▸ Work required
Every line of the entries that holds the word "width" is to be copied.

▸ Data to use
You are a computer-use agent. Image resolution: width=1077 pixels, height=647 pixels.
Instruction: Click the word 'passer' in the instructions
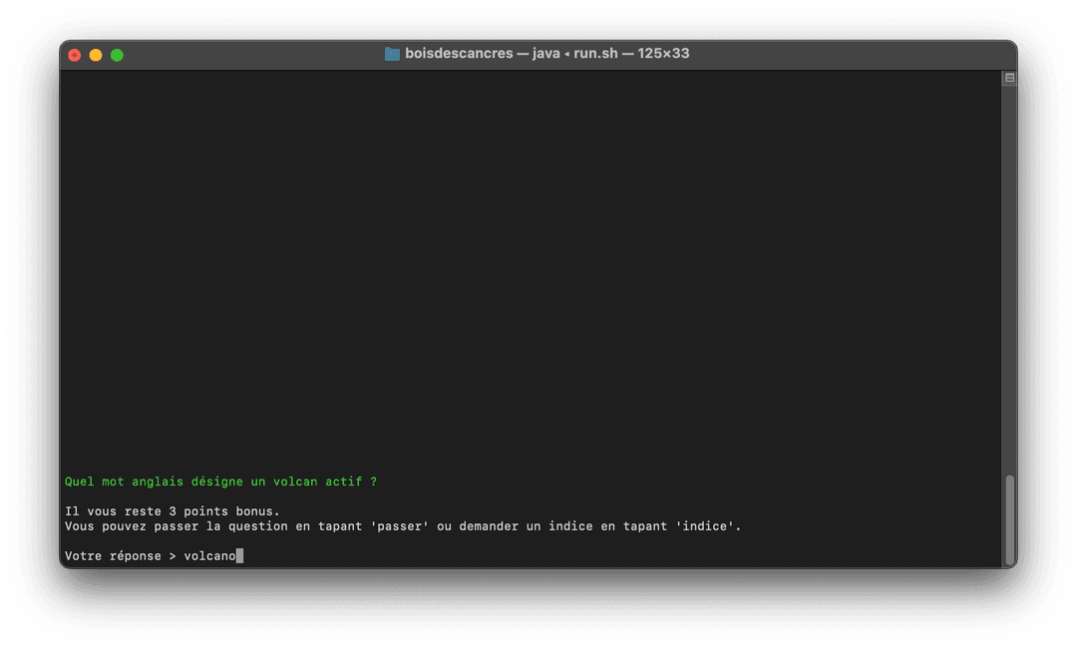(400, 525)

--

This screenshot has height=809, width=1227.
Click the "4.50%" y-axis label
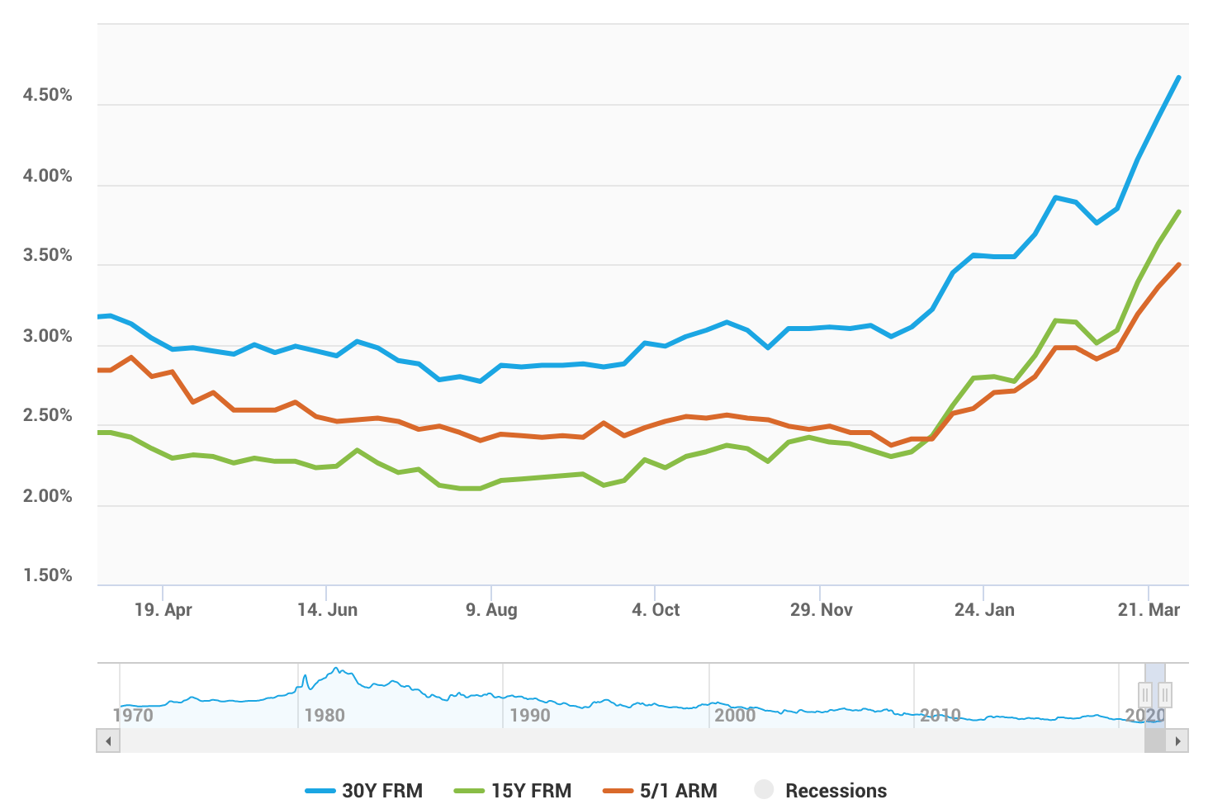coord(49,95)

---

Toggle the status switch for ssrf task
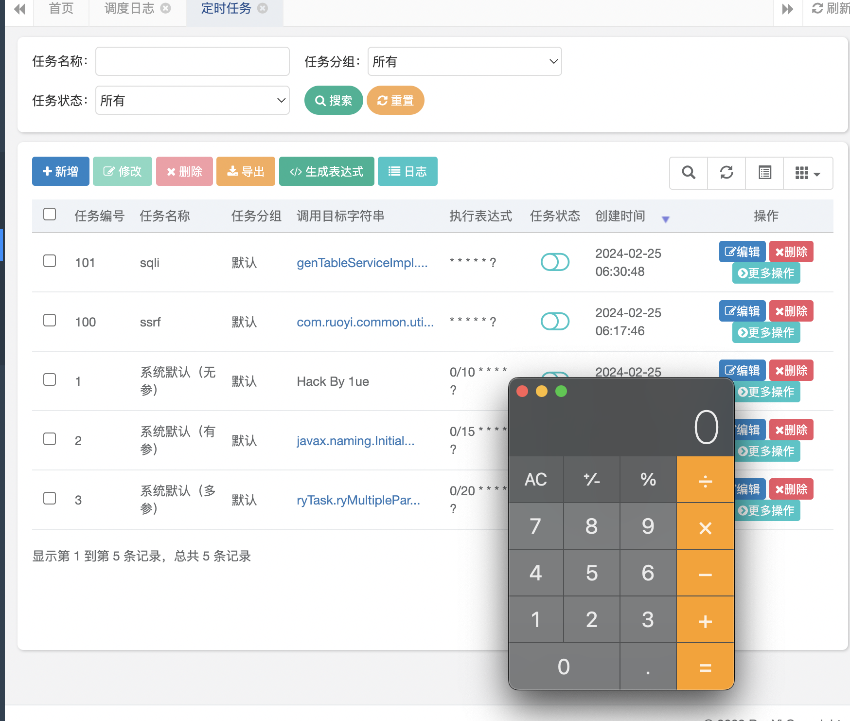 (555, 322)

▸ Answer below
You are a computer-use agent. Image resolution: width=1077 pixels, height=647 pixels.
This screenshot has height=809, width=1227.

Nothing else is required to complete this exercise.